CONSIGNES →
1 - Dans le texte sur les châteaux de François Virebent, dans quelles communes se trouvent respectivement le château de Pérignon et le château du Mesnil ?
2 - Poursuivez le texte qui présente des communications courtes, à la suite de sa dernière phrase.

━━━━━ EXTRAIT DE TEXTE ━━━━━

Communication courte de Louis Peyrusse et d’Amandine de Pérignon :
Deux châteaux de François Virebent en Tarn-et-Garonne.

Les châteaux de Pérignon à Finhan et du Mesnil à Montech sont des créations de François Virebent (dont on connaît peu d’œuvres) peu après 1850.
Le premier est la castellisation d’une maison de maître, l’autre une construction a novo sur un schéma rare incluant une tour.
Deux chantiers peu documentés, révélateurs des goûts de la noblesse en pays toulousain.

 

Château du Mesnil, Montech. Château de Pérignon, Finhan.

 

 

 

 

 

Communication courte d’Emmanuel Garland :
Le décor peint médiéval de l’église d’Eget (Commune d’Aragnouet, Hautes-Pyrénées).

━━━━━ DONNÉES FOURNIES ━━━━━

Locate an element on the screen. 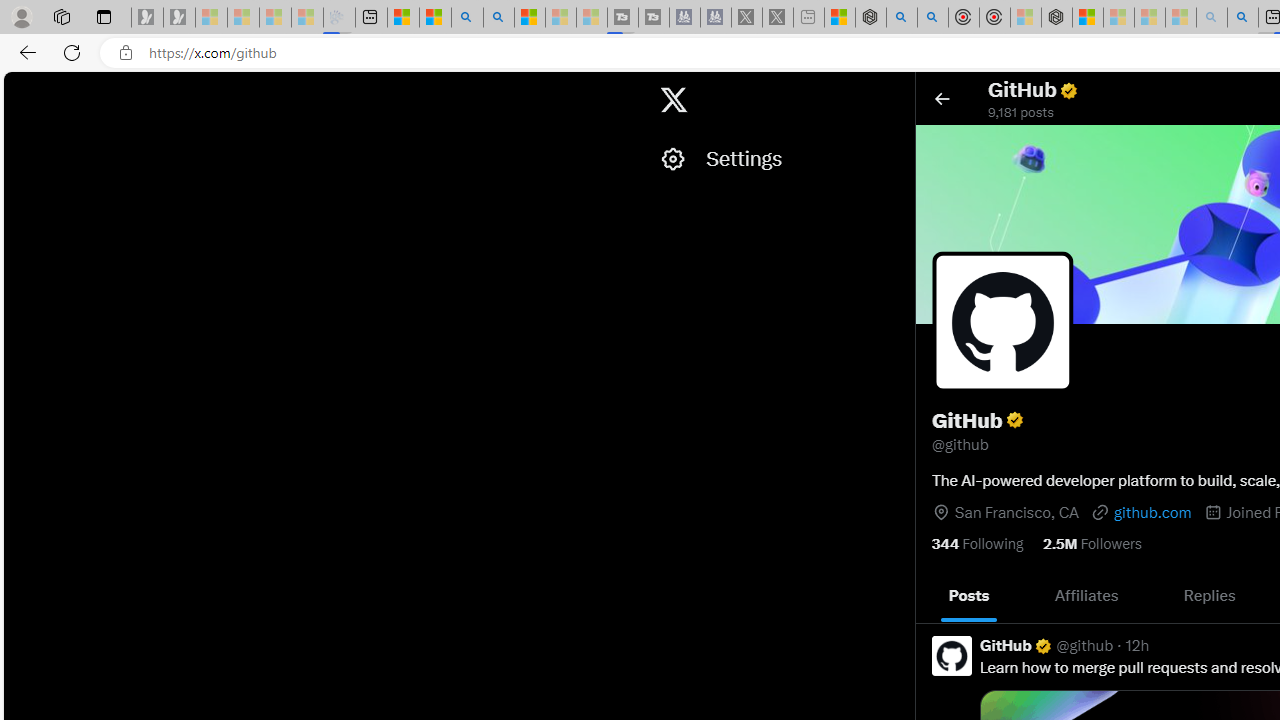 The image size is (1280, 720). 'GitHub Verified account' is located at coordinates (1016, 645).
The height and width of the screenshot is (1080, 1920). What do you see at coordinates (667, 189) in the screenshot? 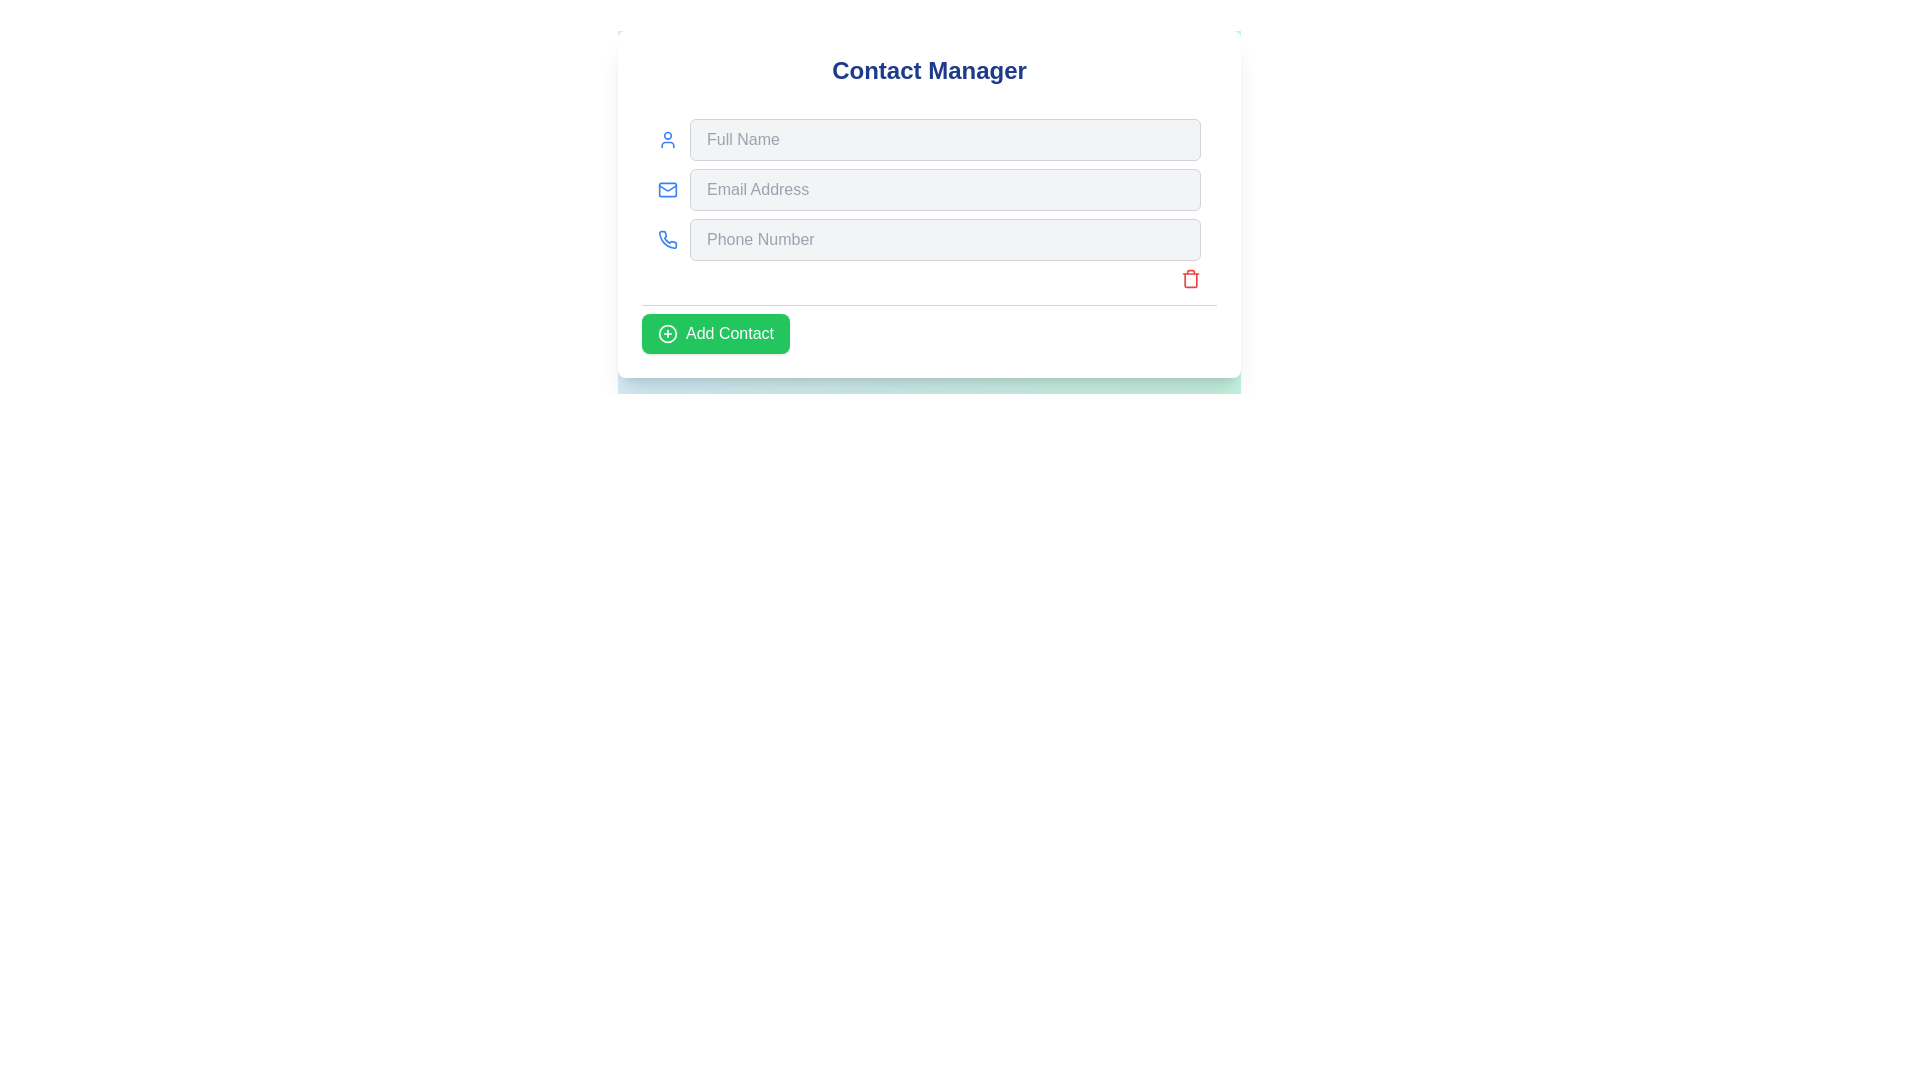
I see `the main rectangular body of the mail icon, which resembles an envelope and is located to the left of the 'Email Address' input field` at bounding box center [667, 189].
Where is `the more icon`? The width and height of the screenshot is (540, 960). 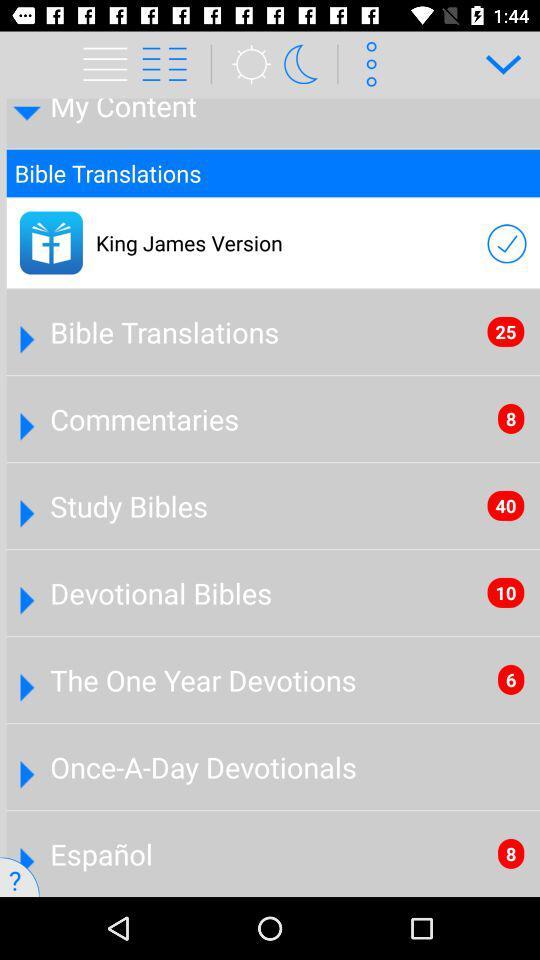
the more icon is located at coordinates (367, 64).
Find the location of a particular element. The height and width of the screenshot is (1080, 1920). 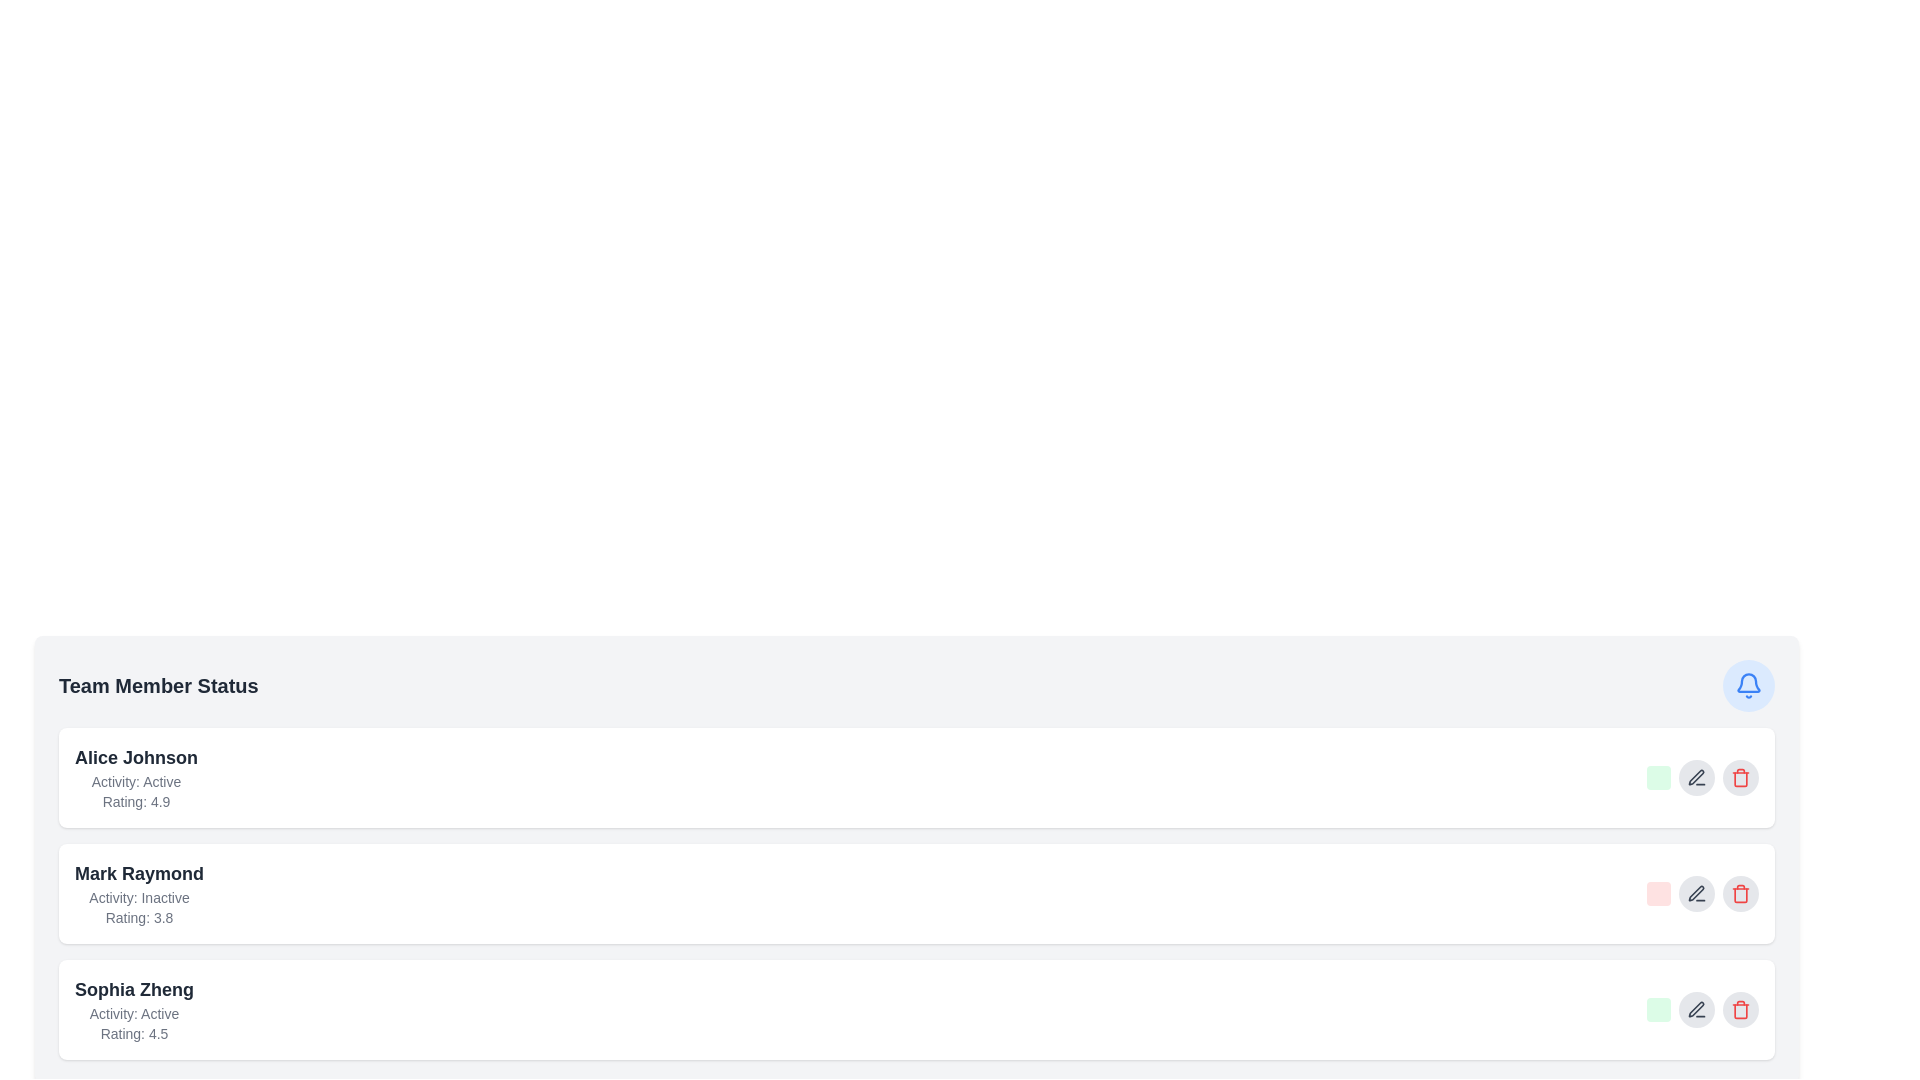

the edit button with a pencil icon located in the bottom-right section of the entry for 'Sophia Zheng' to initiate an edit action is located at coordinates (1702, 1010).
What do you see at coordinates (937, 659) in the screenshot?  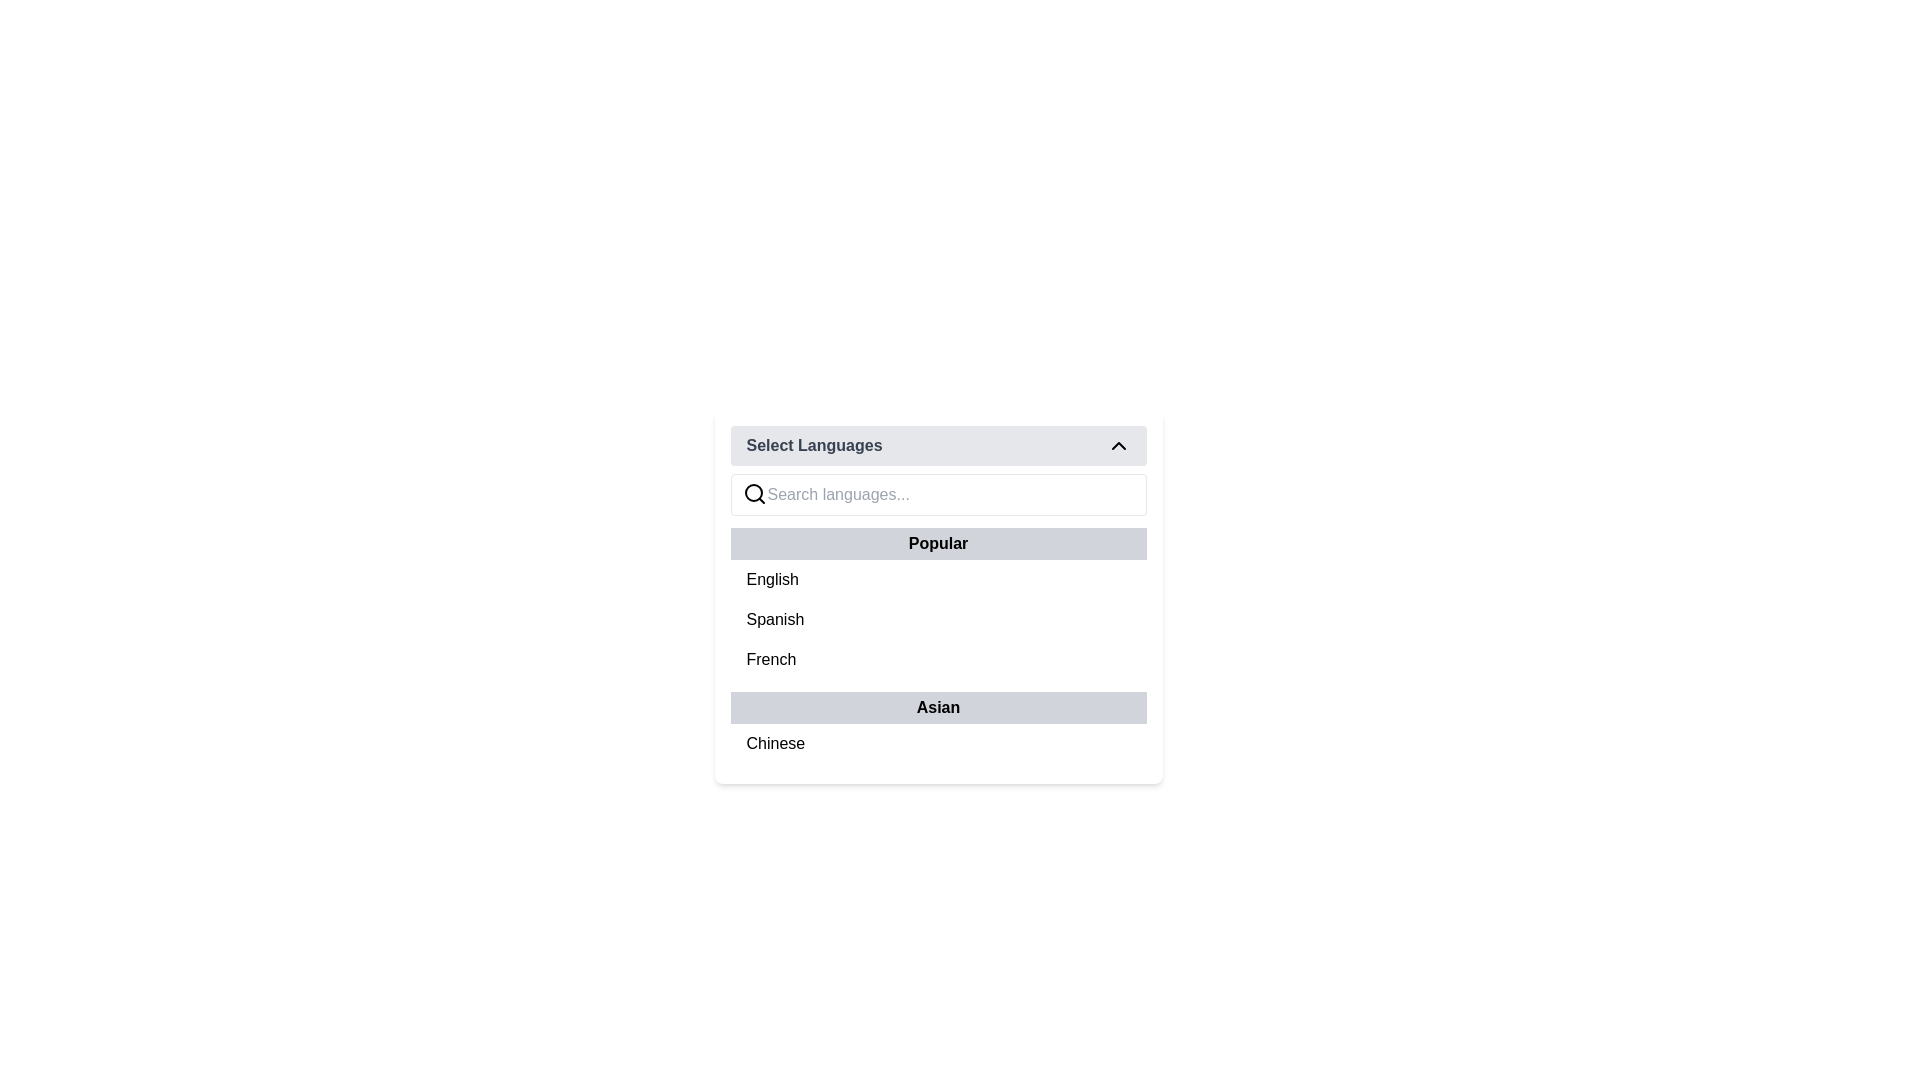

━━━━━

RÉPONSES →
1 - Le château de Pérignon se trouve à Finhan et le château du Mesnil à Montech.

2 -
Détail de l'Annonce aux bergers (cliché E. Garland). La dépose, pour restauration, du retable baroque qui tapissait l’abside romane de l’église d’Eget (Hautes-Pyrénées, commune d’Aragnouet) a révélé des vestiges d’un décor peint dans la zone centrale de l’hémicycle.

On y distingue trois ensembles partiellement superposés. Le plus ancien (second quart du XIIIe siècle ?) figure deux scènes de l’Incarnation (Nativité et Annonce aux bergers) ainsi que l’offrande de Caïn et d’Abel (embrasure de la fenêtre axiale). Deux ou trois siècles plus tard, on compléta le décor par l’ajout de ce qui devait être une représentation de saint Michel psychopompe, réalisée au trait noir. Enfin, lors d’une troisième intervention, on peignit deux bandes verticales timbrées de fleurs de lys à l’ocre rouge. Cette dernière intervention entraîna la disparition de la partie gauche de la scène de la Nativité. Avec cet ensemble, le décor absidal d’Eget complète de façon très opportune le corpus des peintures médiévales de cette région des Pyrénées.

 

Vue d'ensemble de l'abside. (Cliché E. Garland)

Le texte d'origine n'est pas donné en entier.